Charles Leclerc led a Ferrari one-two in second practice at the Canadian Grand Prix after Lewis Hamilton crashed his Mercedes.
Leclerc and team-mate Sebastian Vettel, who had been lagging behind the Mercedes, leapt to the top of the times on their qualifying simulation runs.
Leclerc edged Vettel by 0.074 seconds, after improving on his second attempt.
Mercedes’ Valtteri Bottas was 0.134secs adrift in third place. Hamilton ended up sixth after the crash curtailed his running.
The world champion had been quickest when he lost control in the chicane at Turns Eight and Nine, losing the rear and clouting the concrete wall on the outside of the track.
He managed to return to the pits despite a punctured tyre but the incident damaged his car’s floor. Mercedes changed the rear end of the car as a precaution and he was unable to take any further part in the session.
Ferrari had looked off the pace throughout first practice and through the first runs of the second session, lagging a second or so behind the Mercedes.
But Vettel went fastest on his first lap on low fuel and soft tyres midway through the session. The four-time champion was just just over 0.1secs quicker than Leclerc after their first laps, but the Monegasque improved on his second while Vettel could only repeat his first lap time.
Mercedes have won all the first six races but Ferrari were expected to be more competitive in Canada because the tracks layout – compromised of long straights and slow corners plays to the strengths of their car.
In that sense, it is similar to Bahrain and Azerbaijan, both of which Ferrari could have won if they had not run into problems of one kind or another.
Red Bull’s Max Verstappen, who had been close behind the Ferraris earlier in the session, clipped the wall in the final chicane on his fastest lap, as he lost front grip close behind his team-mate Pierre Gasly. The Dutchman ended up 13th, one place ahead of the Frenchman.
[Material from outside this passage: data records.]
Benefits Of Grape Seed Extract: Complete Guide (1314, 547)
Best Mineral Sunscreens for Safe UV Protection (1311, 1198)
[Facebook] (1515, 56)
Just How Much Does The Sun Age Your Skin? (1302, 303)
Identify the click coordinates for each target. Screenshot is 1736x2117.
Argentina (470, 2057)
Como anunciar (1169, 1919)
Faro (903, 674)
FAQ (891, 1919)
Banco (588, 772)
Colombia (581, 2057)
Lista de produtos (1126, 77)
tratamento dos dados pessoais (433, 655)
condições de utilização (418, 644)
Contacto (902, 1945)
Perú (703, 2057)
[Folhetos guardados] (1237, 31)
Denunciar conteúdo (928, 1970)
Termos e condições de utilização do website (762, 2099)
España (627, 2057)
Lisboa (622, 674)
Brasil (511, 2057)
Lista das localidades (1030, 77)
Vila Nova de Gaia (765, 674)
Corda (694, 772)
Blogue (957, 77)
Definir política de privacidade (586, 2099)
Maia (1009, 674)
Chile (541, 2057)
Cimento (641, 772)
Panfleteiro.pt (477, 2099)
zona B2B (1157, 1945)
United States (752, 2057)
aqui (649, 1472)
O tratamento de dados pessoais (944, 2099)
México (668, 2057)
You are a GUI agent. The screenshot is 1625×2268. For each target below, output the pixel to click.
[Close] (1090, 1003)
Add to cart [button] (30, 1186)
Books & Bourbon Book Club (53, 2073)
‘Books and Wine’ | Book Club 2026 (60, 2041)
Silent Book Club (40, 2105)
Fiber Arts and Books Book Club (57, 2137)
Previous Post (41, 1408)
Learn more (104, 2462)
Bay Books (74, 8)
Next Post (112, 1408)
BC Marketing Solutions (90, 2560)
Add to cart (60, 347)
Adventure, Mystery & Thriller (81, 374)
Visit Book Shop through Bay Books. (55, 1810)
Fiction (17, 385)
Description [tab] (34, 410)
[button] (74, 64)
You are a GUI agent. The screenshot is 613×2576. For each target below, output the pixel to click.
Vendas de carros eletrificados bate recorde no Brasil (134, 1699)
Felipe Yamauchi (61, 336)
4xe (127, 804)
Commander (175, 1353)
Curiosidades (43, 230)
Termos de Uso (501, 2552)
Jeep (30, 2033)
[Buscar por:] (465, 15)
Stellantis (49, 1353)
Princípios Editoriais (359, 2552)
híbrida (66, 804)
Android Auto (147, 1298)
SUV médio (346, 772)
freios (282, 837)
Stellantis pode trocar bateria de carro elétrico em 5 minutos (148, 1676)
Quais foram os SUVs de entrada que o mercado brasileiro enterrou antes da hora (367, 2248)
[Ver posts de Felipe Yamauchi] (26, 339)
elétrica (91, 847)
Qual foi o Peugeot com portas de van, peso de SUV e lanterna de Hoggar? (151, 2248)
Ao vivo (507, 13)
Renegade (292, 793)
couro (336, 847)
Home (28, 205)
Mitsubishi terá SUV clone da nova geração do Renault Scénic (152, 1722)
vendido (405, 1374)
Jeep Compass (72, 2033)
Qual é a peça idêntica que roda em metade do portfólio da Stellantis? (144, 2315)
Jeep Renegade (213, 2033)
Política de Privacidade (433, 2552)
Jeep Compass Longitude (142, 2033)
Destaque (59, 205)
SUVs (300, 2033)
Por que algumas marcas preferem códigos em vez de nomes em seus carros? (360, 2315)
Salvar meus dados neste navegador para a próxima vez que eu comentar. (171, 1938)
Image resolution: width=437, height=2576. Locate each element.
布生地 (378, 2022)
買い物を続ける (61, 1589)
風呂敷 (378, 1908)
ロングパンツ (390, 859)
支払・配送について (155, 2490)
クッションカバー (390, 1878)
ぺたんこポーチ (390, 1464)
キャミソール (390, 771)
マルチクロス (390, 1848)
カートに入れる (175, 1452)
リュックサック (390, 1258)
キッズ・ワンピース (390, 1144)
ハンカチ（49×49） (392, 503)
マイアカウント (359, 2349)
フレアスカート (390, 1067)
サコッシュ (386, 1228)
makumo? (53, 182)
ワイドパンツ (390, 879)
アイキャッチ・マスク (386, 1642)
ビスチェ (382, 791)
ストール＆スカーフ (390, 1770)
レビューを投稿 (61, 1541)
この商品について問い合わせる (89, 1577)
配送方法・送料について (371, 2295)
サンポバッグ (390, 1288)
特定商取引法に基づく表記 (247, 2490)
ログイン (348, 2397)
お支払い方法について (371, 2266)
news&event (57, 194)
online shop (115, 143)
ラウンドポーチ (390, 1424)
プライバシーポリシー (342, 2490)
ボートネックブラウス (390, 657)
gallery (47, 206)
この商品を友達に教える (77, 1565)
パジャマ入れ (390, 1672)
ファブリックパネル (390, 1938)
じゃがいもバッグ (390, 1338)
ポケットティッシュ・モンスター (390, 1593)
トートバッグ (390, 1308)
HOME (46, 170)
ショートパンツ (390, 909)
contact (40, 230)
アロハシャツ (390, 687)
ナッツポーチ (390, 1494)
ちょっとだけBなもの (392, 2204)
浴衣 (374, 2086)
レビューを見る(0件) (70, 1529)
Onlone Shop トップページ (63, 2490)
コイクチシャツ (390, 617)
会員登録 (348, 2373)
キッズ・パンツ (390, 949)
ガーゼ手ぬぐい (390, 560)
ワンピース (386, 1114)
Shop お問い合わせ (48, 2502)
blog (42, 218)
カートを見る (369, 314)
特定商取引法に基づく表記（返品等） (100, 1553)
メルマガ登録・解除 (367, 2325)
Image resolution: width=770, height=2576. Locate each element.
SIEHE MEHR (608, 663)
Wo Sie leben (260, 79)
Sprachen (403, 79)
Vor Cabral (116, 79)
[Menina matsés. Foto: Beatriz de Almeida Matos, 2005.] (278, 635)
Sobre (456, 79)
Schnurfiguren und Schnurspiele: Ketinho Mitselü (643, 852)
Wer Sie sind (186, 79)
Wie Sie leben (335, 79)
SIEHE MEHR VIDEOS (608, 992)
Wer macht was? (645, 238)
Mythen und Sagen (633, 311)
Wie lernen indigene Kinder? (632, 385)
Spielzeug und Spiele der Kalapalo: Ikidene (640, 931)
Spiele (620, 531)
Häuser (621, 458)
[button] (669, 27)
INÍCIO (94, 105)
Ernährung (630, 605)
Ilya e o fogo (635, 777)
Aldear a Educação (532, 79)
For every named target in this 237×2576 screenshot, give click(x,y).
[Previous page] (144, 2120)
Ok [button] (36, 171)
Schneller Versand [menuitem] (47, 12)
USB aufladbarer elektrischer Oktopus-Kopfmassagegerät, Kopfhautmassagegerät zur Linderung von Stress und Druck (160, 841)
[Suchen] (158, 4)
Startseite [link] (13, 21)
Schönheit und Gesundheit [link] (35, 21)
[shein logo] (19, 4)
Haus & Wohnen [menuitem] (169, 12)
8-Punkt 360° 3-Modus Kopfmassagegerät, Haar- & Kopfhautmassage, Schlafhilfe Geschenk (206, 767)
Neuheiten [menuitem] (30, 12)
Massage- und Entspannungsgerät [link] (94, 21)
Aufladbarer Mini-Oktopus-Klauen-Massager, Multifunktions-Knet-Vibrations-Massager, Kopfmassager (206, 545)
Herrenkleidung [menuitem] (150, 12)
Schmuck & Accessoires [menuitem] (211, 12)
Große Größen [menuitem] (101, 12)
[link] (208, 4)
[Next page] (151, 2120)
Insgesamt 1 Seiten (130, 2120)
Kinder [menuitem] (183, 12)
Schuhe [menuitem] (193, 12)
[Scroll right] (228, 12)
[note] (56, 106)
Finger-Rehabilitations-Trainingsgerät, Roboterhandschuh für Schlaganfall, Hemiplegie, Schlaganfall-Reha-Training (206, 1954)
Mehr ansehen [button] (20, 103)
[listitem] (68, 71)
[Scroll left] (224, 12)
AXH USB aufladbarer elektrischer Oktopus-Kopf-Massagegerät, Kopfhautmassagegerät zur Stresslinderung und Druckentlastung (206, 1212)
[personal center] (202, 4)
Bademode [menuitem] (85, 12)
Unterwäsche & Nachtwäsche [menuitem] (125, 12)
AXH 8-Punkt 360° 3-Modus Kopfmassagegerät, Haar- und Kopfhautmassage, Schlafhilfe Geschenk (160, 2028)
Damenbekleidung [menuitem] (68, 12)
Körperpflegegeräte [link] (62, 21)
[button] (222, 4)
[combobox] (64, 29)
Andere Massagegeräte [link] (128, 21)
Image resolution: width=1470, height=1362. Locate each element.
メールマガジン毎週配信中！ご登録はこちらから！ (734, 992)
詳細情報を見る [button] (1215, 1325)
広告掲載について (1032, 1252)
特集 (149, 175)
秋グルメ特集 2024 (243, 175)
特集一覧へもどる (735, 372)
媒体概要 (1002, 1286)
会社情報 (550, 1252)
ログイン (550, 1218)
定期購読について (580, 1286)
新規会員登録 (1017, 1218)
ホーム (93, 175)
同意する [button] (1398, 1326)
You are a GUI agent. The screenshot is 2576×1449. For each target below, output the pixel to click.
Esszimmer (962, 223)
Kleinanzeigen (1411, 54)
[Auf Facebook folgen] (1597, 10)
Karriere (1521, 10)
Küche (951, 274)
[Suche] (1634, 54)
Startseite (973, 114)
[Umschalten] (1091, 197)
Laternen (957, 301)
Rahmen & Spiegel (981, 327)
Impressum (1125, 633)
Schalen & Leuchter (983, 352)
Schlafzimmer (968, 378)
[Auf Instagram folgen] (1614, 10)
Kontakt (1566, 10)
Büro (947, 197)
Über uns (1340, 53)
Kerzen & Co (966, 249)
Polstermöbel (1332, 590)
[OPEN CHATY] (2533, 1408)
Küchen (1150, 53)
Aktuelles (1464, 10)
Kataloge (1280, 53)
McLaren’s Carlos Sainz was a highly impressive fourth quickest, just 0.376secs off the pace and 0.382secs ahead of the Haas of Kevin Magnussen in fifth.
Sainz’s team-mate, the British rookie Lando Norris, was 11th.
Sainz’s strong progress continued on his race-simulation run, which was considerably quicker than Vettel’s on the same soft tyre, although all drivers were struggling with overheating and the tyres were losing pace very quickly.
But it was Bottas who set the pace in race time. His long run on the soft was just over 0.6secs quicker on average than Sainz, as the drivers and teams struggled to understand how the tyres will behave in race conditions.
Behind Hamilton, Racing Point’s Sergio Perez was seventh, ahead of the Renaults of Daniel Ricciardo and Nico Hulkenberg and Perez’s team-mate Lance Stroll.
Less than a second covered the top 10 cars – and less than two the top 17.
The other British driver George Russell was 19th, his Williams team well off the back of the field as usual Russell just under 0.3secs quicker than team-mate Robert Kubica, who did not take part in the first session as his car was being used by reserve driver Nicholas Latifi.